Stored items:
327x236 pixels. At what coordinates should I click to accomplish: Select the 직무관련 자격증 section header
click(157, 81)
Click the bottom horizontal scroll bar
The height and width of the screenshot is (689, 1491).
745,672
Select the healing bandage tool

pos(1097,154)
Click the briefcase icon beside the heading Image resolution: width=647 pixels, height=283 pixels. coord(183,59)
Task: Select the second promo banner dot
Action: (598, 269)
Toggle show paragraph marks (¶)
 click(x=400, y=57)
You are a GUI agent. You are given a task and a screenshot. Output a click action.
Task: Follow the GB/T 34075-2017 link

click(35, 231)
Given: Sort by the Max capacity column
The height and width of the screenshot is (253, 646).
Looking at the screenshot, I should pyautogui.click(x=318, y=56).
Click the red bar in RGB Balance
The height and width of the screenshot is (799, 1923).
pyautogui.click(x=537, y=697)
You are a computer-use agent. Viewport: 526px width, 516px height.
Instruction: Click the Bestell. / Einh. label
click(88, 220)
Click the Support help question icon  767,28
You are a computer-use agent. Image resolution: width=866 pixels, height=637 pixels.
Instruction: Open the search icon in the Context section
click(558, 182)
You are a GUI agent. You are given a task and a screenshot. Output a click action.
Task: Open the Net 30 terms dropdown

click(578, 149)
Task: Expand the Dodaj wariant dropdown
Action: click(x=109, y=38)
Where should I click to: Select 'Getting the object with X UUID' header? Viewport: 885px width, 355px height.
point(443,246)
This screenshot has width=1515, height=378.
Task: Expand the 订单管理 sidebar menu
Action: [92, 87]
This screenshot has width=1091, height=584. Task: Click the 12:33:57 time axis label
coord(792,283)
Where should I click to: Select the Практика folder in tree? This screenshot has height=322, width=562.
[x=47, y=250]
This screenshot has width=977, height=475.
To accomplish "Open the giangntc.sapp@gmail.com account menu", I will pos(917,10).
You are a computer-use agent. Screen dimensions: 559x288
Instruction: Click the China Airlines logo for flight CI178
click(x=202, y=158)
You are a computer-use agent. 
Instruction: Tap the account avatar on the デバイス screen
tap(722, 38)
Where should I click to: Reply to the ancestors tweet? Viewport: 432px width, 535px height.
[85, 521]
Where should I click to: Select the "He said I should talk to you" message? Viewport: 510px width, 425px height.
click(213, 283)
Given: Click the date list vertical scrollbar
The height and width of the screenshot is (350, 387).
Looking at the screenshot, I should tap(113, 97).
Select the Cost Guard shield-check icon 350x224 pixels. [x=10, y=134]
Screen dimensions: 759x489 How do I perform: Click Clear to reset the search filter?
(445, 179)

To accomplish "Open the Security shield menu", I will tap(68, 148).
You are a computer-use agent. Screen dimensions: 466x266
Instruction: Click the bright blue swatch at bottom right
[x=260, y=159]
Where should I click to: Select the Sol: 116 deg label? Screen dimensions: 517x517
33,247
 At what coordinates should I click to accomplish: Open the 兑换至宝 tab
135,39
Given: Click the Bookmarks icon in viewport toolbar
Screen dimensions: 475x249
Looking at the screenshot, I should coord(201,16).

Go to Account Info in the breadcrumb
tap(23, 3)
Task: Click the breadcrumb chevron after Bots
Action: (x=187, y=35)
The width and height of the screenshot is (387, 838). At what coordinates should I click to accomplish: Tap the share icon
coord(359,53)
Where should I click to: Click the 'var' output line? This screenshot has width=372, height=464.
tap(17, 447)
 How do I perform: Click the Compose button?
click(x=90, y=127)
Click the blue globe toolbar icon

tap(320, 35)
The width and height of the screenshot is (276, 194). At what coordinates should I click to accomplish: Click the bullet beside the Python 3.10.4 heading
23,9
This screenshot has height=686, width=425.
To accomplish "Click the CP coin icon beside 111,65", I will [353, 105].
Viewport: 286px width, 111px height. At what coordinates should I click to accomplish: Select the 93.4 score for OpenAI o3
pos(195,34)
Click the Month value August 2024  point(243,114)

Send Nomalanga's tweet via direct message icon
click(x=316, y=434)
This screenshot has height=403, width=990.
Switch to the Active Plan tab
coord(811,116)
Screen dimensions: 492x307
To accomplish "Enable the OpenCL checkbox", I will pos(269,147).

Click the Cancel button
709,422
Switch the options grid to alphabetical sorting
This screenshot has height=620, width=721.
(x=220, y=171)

§ WORK TO BE COMPLETED:
An answer is complete only when it holds every line above containing the string "will".

§ WORKED SOLUTION:
To accomplish "Open the giangntc.sapp@gmail.com account menu", I will pos(917,10).
To accomplish "Open the Security shield menu", I will tap(68, 148).
To accomplish "Click the CP coin icon beside 111,65", I will [353, 105].
To accomplish "Enable the OpenCL checkbox", I will pos(269,147).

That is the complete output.